Currently our script has a bug with sorting order. Sometimes the order of sorting is violated - sorting of strings occurs alphabetically. Expected sorting process:

  • sorting of element hiding rules in descending order;
    • sorting by CSS selector in descending order;
    • merging the rules with the same CSS selector;
    • removing duplicated domains;
  • sorting of URL rules
    • sorting the rules in descending order;
    • sorting of the rule modifiers(domain=, app=, protobuf=, 'replace=' must be at the and of modifiers list)
    • sorting and merging domains list if the rules contain only $domain= modifier
    • removing duplicates;
  • types of rules that must be ignored(allow sorting as string, but don't change them): JS(#%#), CSS(#$#), content replacing rules($replace), protobuf($protobuf=), Content Security Policy ($csp), application modifier for Android and Windows('$app=')
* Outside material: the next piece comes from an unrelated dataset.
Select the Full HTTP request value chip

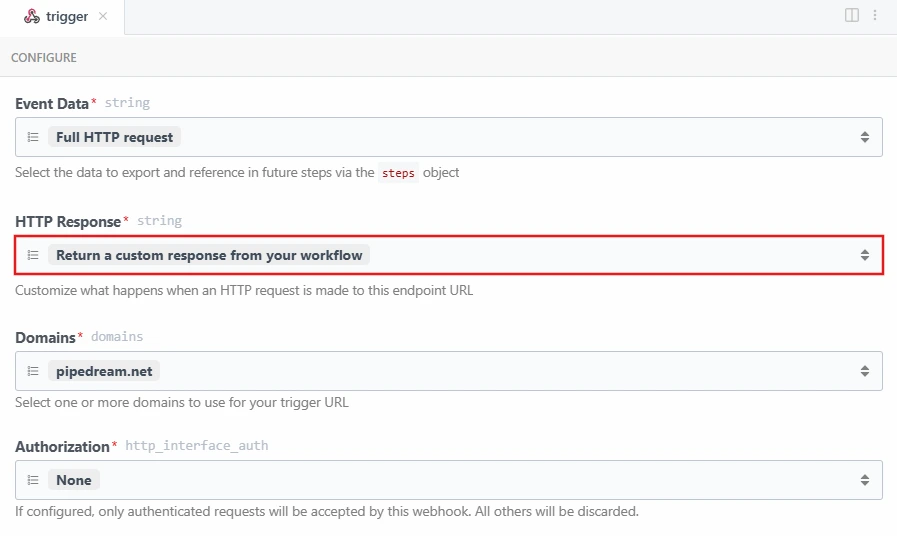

Comments ! and hints !+ are separators. Rules that are between the comments should be sorted separately from the rest.

Addition about the hints: the rule with hint should not be sorted - !++rule . For example:

!+ HINT
some.rule_zzz
some.rule_bbb
some.rule_aaa

result of sorting is

!+ HINT
some.rule_zzz
some.rule_aaa
some.rule_bbb

@vozersky commented on Mon Aug 14 2017

We might also need to add a duplicate check to the script: https://github.com/AdguardTeam/AdguardForWindows/issues/1850#issuecomment-322088426


@Alex-302 commented on Wed Aug 09 2017

@vozersky

image


@ameshkov commented on Mon Aug 14 2017

@Alex-302 need a better example.

For instance, give us a list with 50 rules and show how it should be sorted.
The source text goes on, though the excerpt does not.